NSE launched interest rate futures in June 2003 but, in contrast to equity derivatives, there has been little trading in them. One problem with these instruments was faulty contract specifications, resulting in the underlying interest rate deviating erratically from the reference rate used by market participants. Institutional investors have preferred to trade in the OTC markets, where instruments such as interest rate swaps and forward rate agreements are thriving. As interest rates in India have fallen, companies have swapped their fixed rate borrowings into floating rates to reduce funding costs.10 Activity in OTC market’s dwarfs that of the entire exchange-traded markets, with daily value of trading estimated to be Rs. 30 billion in 2004 (FitchRatings, 2004). Foreign exchange derivatives are less active than interest rate derivatives in India, even though they have been around for longer. OTC instruments in currency forwards and swaps are the most popular. Importers, exporters and banks use the rupee forward market to hedge their foreign currency exposure. Turnover and liquidity in this market has been increasing, although trading is mainly in shorter maturity contracts of one year or less (Gambhir and Goel, 2003). In a currency swap, banks and corporations may swap its rupee denominated debt into another currency (typically the US dollar or Japanese yen), or vice versa. Trading in OTC currency options is still muted. There are no exchange-traded currency derivatives in India.

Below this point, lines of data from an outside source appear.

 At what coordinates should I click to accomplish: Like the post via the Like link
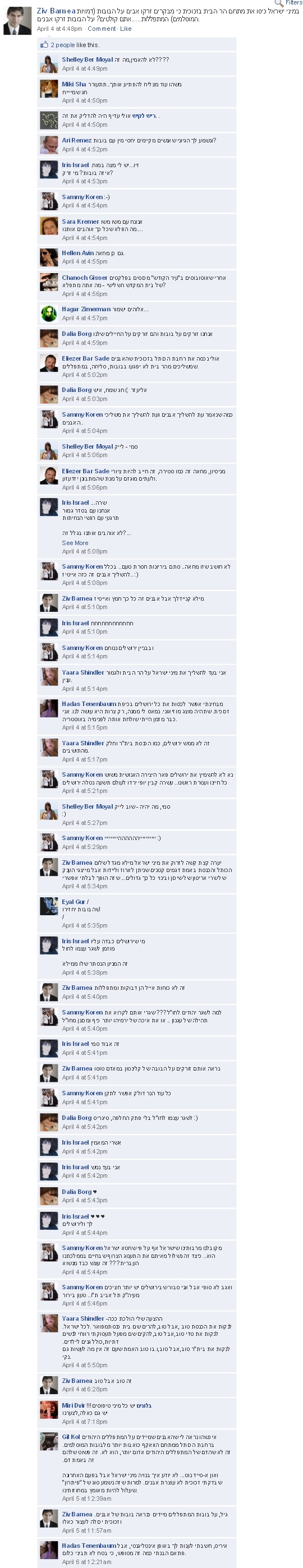coord(126,29)
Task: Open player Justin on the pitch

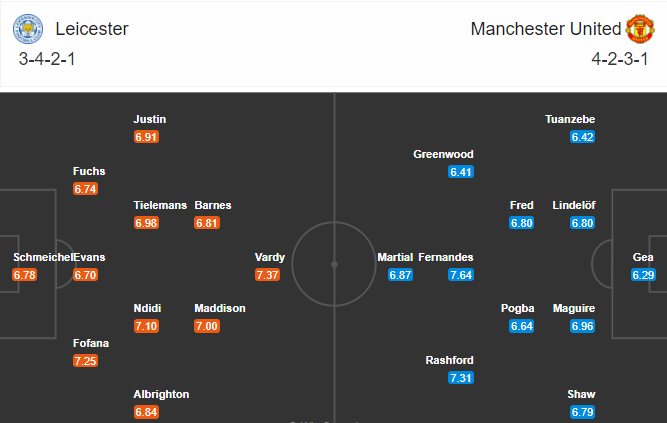Action: click(150, 119)

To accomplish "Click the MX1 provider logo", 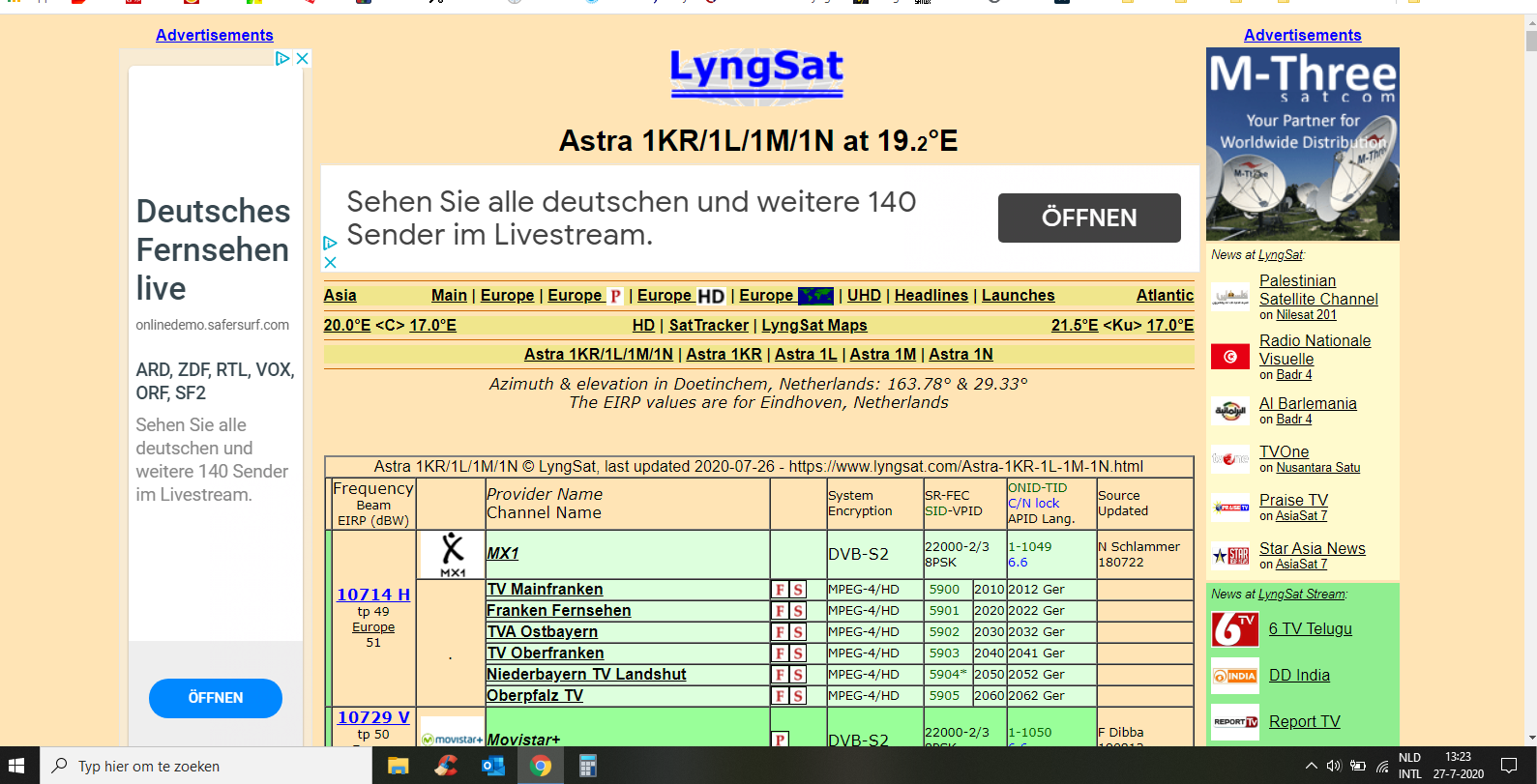I will click(x=452, y=555).
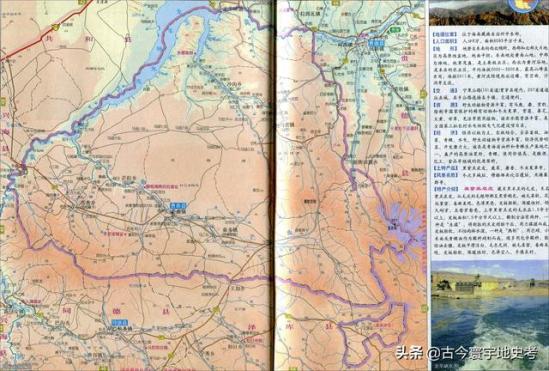Click the blue county label at map center

pyautogui.click(x=178, y=206)
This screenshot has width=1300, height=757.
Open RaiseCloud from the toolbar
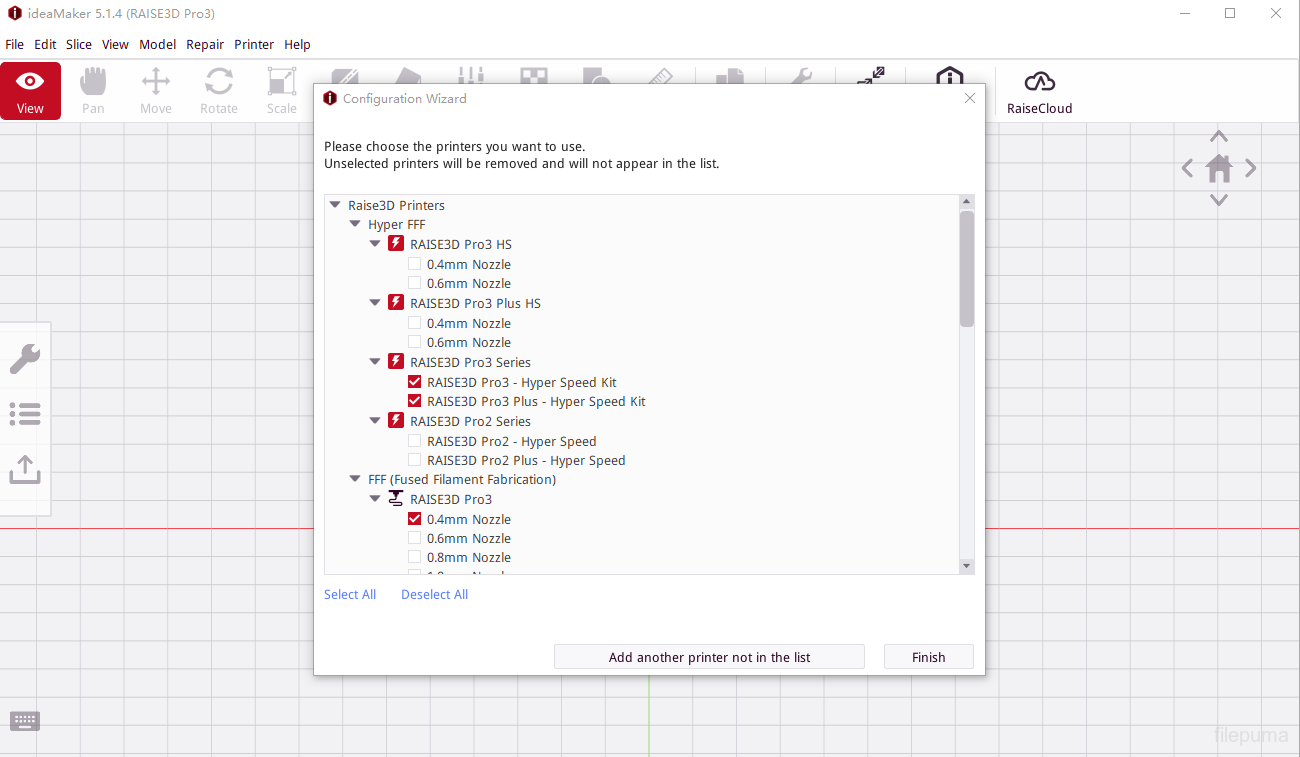(x=1039, y=91)
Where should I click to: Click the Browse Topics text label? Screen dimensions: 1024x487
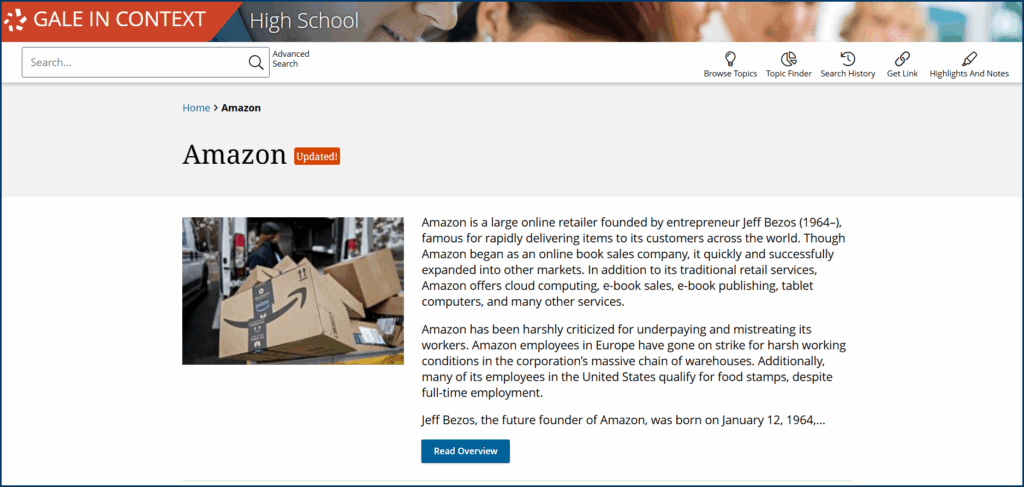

The use of derivatives varies by type of institution. Financial institutions, such as banks, have assets and liabilities of different maturities and in different currencies, and are exposed to different risks of default from their borrowers. Thus, they are likely to use derivatives on interest rates and currencies, and derivatives to manage credit risk. Non-financial institutions are regulated differently from financial institutions, and this affects their incentives to use derivatives. Indian insurance regulators, for example, are yet to issue guidelines relating to the use of derivatives by insurance companies.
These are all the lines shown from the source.